What needs to be done => Reproduce this passage from the guide on monitoring Cloudflare Workers, starting with "How to Monitor" and going on through "traditional application server.".
BEGIN Quoted text
How to Monitor Cloudflare Workers in Production

Cloudflare Workers run your code at Cloudflare's edge — distributed across hundreds of data centres globally, with sub-millisecond cold starts and no servers to manage. When they work, they're fast and reliable. When they fail, the errors are often subtle: a Worker that throws an uncaught exception returns a 500 to users with nothing in your logs unless you've set up explicit error handling.

Monitoring Workers requires a different approach from monitoring a traditional application server.

What Cloudflare Analytics Provides

Cloudflare's dashboard shows you analytics for your Workers:

Request count and success rate
CPU time per request
Error rates (4xx and 5xx)
Subrequest metrics

These are useful but reactive — you see what happened, not what's happening right now. And analytics won't tell you which specific routes are failing, or alert you when error rates spike.

Cloudflare Workers Observability

Cloudflare has introduced Workers Observability (previously Tail Workers) which lets you stream real-time logs from your Workers. Enable it in your wrangler.toml:

[observability]
enabled = true

Or use a Tail Worker to process logs programmatically:

[[tail_consumers]]
service = "my-log-worker"

Your Tail Worker receives every request event and can forward errors to your logging service, Slack, or alerting system.

Error Handling in Workers

Workers that throw unhandled exceptions return a generic 500 error. Wrap your handler to catch and report errors:

export default {
    async fetch(request, env, ctx) {
        try {
            return await handleRequest(request, env, ctx);
        } catch (error) {
            // Log the error
            ctx.waitUntil(reportError(error, request, env));

            // Return a proper error response
            return new Response(JSON.stringify({
                error: 'Internal server error',
                message: env.ENVIRONMENT === 'development' ? error.message : undefined
            }), {
                status: 500,
                headers: { 'Content-Type': 'application/json' }
            });
        }
    }
};

async function reportError(error, request, env) {
    // Send to your logging/alerting service
    await fetch(env.ERROR_WEBHOOK_URL, {
        method: 'POST',
        headers: { 'Content-Type': 'application/json' },
        body: JSON.stringify({
            error: error.message,
            stack: error.stack,
            url: request.url,
            timestamp: new Date().toISOString()
END Quoted text
BEGIN Records
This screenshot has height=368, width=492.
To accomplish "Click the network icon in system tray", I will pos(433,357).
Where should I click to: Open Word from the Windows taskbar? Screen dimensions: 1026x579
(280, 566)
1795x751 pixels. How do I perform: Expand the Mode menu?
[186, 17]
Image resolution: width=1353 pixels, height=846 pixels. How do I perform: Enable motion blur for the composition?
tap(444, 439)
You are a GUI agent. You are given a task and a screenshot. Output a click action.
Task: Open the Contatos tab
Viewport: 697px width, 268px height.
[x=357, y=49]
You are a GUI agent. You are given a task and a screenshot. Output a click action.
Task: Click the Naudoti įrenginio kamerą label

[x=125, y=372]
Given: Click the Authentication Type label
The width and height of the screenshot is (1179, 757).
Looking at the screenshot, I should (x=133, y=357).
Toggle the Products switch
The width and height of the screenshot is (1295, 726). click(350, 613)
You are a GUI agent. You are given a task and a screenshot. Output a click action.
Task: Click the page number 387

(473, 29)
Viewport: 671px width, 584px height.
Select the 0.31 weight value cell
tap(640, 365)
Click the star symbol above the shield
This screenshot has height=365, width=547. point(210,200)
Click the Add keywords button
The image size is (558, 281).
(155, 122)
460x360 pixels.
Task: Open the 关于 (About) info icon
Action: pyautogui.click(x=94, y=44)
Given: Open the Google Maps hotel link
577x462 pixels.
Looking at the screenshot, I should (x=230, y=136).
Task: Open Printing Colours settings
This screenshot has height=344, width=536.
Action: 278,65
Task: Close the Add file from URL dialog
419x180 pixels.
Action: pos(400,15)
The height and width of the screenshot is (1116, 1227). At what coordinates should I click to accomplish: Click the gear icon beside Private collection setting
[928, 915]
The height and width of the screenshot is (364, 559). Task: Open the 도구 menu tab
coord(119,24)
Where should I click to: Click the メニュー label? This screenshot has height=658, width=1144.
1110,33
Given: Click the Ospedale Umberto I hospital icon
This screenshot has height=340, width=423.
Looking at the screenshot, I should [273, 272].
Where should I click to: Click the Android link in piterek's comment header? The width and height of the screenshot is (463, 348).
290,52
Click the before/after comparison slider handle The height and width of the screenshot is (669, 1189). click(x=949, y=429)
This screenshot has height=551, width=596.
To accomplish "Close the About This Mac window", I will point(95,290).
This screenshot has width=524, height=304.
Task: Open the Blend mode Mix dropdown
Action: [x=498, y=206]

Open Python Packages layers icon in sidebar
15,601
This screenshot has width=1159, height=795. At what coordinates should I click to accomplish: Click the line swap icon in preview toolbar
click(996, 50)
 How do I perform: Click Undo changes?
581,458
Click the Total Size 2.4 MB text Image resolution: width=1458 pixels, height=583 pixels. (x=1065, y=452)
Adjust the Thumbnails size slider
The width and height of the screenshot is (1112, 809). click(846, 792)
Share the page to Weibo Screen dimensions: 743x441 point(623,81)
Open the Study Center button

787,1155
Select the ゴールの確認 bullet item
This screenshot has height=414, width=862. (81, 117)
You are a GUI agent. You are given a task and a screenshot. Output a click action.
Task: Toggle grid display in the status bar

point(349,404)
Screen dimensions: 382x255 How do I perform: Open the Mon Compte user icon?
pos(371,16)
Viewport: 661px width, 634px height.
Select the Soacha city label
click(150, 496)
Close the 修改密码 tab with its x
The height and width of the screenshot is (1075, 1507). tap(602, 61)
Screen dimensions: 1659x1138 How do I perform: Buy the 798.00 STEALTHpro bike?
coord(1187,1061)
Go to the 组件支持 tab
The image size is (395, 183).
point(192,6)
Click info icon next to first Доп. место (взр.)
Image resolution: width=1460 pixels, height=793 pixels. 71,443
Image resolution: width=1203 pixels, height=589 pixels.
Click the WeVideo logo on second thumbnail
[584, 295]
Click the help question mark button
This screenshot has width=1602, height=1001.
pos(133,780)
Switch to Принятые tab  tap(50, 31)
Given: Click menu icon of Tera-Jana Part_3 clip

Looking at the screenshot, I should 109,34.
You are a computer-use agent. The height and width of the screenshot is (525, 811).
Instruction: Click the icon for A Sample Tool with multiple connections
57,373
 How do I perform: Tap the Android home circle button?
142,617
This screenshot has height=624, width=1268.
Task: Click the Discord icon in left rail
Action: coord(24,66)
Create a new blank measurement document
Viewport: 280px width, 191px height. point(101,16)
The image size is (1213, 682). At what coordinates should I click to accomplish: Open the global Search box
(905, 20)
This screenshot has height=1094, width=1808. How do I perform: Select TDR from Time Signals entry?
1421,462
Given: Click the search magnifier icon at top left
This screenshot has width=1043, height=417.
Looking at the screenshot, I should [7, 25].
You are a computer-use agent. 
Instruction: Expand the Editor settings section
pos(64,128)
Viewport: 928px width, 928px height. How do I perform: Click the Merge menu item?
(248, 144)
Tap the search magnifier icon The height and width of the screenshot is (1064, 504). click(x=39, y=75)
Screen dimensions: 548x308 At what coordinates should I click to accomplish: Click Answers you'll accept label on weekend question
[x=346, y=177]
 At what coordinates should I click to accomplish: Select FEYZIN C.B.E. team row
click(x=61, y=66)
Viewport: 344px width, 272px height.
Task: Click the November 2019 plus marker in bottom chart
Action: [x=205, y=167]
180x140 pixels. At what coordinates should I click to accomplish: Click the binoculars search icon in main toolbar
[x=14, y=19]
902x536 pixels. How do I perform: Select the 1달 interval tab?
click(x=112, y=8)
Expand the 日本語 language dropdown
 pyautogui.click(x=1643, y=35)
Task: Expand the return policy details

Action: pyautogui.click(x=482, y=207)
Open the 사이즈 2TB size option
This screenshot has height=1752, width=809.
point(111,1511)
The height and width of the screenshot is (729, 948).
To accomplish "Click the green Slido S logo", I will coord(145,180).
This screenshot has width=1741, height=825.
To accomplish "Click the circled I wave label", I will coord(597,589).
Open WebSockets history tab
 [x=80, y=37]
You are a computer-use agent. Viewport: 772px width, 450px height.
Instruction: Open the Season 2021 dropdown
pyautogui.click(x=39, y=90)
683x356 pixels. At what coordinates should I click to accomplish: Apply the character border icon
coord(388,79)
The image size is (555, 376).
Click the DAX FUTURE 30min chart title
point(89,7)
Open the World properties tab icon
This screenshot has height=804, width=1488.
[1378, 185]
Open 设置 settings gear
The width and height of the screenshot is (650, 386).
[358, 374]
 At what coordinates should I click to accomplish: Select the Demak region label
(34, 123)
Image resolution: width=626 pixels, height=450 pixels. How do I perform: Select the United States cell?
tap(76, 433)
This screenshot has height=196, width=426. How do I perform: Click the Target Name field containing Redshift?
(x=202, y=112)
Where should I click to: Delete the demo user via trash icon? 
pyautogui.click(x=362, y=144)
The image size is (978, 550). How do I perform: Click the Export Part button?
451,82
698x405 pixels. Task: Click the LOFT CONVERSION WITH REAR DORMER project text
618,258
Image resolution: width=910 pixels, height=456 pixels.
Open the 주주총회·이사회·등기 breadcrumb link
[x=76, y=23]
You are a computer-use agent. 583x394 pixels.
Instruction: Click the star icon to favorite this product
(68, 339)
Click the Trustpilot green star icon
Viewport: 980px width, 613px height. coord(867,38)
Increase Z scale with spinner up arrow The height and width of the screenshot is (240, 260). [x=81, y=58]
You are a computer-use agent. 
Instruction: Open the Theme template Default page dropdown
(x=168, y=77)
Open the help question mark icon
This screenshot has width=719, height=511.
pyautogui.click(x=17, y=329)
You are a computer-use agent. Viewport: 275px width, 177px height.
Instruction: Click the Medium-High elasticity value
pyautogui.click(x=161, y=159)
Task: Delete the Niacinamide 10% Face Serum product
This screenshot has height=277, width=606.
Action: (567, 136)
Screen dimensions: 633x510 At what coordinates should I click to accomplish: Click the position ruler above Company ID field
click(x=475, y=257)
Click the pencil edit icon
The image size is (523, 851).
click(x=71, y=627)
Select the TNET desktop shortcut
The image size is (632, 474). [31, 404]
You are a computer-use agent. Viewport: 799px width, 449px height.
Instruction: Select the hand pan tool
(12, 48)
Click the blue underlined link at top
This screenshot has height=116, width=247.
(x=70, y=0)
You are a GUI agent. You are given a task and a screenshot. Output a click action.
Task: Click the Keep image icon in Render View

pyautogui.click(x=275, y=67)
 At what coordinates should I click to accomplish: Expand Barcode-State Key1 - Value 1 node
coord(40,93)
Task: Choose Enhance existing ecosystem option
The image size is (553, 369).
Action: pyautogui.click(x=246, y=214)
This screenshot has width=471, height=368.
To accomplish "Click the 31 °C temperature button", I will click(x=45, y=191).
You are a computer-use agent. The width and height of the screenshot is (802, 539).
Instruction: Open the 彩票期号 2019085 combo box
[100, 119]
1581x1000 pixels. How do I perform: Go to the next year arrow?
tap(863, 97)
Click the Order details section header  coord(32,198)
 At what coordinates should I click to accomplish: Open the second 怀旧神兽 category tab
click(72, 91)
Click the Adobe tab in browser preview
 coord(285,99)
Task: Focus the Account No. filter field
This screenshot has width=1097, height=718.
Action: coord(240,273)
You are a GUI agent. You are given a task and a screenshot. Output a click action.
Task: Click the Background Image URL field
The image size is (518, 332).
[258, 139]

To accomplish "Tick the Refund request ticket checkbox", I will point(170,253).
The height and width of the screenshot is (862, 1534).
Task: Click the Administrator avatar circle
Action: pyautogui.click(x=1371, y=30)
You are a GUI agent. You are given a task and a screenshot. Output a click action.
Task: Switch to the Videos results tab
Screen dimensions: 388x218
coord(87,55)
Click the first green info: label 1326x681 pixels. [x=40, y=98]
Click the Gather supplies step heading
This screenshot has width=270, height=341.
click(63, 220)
END Records
Expected answer =>
How to Monitor Cloudflare Workers in Production

Cloudflare Workers run your code at Cloudflare's edge — distributed across hundreds of data centres globally, with sub-millisecond cold starts and no servers to manage. When they work, they're fast and reliable. When they fail, the errors are often subtle: a Worker that throws an uncaught exception returns a 500 to users with nothing in your logs unless you've set up explicit error handling.

Monitoring Workers requires a different approach from monitoring a traditional application server.